Product: [Developer tools] valgrind Reporter: Jacob Bramley <Jacob.Bramley+kde>
Component: vexAssignee: Julian Seward <jseward>
Status: REPORTED ---    
Severity: normal CC: matt.cowell
Priority: NOR    
Version: unspecified   
Target Milestone: ---   
Platform: unspecified   
OS: Linux   
Latest Commit: Version Fixed In:
Attachments: Minimal test case. Build with: -nostartfiles -nodefaultlibs -static
Increase allowed offsets for ARM early writeback of SP base register in strd

Description Jacob Bramley 2012-03-06 09:20:16 UTC
Created attachment 69321 [details]
Minimal test case. Build with: -nostartfiles -nodefaultlibs -static

The following instruction (for example) will generate a warning from memcheck:

strd	r0, r1, [sp, #-8]!

VEX produces IR in the following order:
 * Calculate address.
 * Write memory.
 * Update base register (sp).

The same thing happens with register-indexed stores, but not with STR, STM or VSTM. I see exactly the same behaviour in both ARM and Thumb (except that Thumb doesn't support register-index).

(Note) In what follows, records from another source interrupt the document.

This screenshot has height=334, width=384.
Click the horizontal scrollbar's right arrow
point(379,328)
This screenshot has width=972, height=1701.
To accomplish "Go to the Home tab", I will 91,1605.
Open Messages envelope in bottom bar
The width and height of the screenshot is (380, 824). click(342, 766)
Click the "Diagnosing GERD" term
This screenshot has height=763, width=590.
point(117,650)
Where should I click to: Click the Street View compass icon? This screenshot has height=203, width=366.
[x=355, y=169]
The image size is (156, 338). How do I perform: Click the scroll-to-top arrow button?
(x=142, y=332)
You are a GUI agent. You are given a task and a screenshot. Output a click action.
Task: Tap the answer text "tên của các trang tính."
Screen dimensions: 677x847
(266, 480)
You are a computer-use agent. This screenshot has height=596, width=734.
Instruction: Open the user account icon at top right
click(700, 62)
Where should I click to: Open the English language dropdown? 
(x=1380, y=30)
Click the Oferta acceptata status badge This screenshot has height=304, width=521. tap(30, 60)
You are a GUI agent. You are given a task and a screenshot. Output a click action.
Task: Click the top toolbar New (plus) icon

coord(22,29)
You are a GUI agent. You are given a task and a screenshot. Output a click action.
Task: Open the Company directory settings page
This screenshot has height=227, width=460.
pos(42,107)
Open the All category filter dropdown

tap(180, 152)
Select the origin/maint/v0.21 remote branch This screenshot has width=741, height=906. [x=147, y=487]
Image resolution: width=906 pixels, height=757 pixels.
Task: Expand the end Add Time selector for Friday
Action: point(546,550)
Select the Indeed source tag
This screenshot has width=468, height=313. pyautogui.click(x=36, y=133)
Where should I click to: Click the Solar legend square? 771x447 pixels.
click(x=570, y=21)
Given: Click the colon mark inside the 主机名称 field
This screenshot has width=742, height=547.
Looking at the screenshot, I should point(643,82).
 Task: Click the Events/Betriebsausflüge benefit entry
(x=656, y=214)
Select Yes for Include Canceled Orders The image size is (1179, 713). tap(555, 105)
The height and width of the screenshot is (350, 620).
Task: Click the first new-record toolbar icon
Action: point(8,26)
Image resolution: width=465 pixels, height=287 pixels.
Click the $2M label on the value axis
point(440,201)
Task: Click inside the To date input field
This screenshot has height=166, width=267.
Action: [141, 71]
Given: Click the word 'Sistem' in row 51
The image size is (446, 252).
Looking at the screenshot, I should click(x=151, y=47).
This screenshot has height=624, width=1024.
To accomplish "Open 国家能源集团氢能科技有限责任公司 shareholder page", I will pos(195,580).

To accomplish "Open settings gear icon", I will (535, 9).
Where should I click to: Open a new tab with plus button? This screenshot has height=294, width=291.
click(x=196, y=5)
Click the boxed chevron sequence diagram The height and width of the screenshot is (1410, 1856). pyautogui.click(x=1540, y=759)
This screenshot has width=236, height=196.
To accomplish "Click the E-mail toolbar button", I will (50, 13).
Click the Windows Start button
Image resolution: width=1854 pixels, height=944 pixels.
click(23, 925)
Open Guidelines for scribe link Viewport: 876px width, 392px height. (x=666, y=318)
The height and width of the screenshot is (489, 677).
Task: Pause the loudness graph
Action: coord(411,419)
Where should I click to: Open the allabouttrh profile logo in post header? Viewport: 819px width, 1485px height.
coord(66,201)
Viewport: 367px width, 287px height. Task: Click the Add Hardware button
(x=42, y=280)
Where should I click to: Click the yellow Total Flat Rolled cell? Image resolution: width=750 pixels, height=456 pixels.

Memcheck produces something like this:
==20445== Invalid write of size 4
==20445==    at 0x80A8: ??? (in /work/misc/check-sp-update/sp-update)
==20445==  Address 0xbd82e6ec is just below the stack ptr.  To suppress, use: --workaround-gcc296-bugs=yes
Comment 1 Matt Cowell 2016-10-21 21:33:19 UTC
Created attachment 101695 [details]
Increase allowed offsets for ARM early writeback of SP base register in strd

GCC 5.4 (and likely all versions 4.8+) have a larger (unlimited?) range for using strd to allocate the stack frame, at least when compiling with -mcpu=cortex-a15.  ld.so and libc compiled with GCC 5.4 have offsets up to #-40: "strd    r3, r4, [sp, #-40]!".

Without this fix, hundreds of "Invalid write of size 4" ... "below stack pointer" errors are logged, starting in ld-*.so, which of course leads to millions of "uninitialised value" errors being logged, and valgrind becomes useless on ARMv7 / Cortex A15.

This simply removes the check for a -8 or -16 byte offset, since all offsets should be allowable for allocating a stack frame.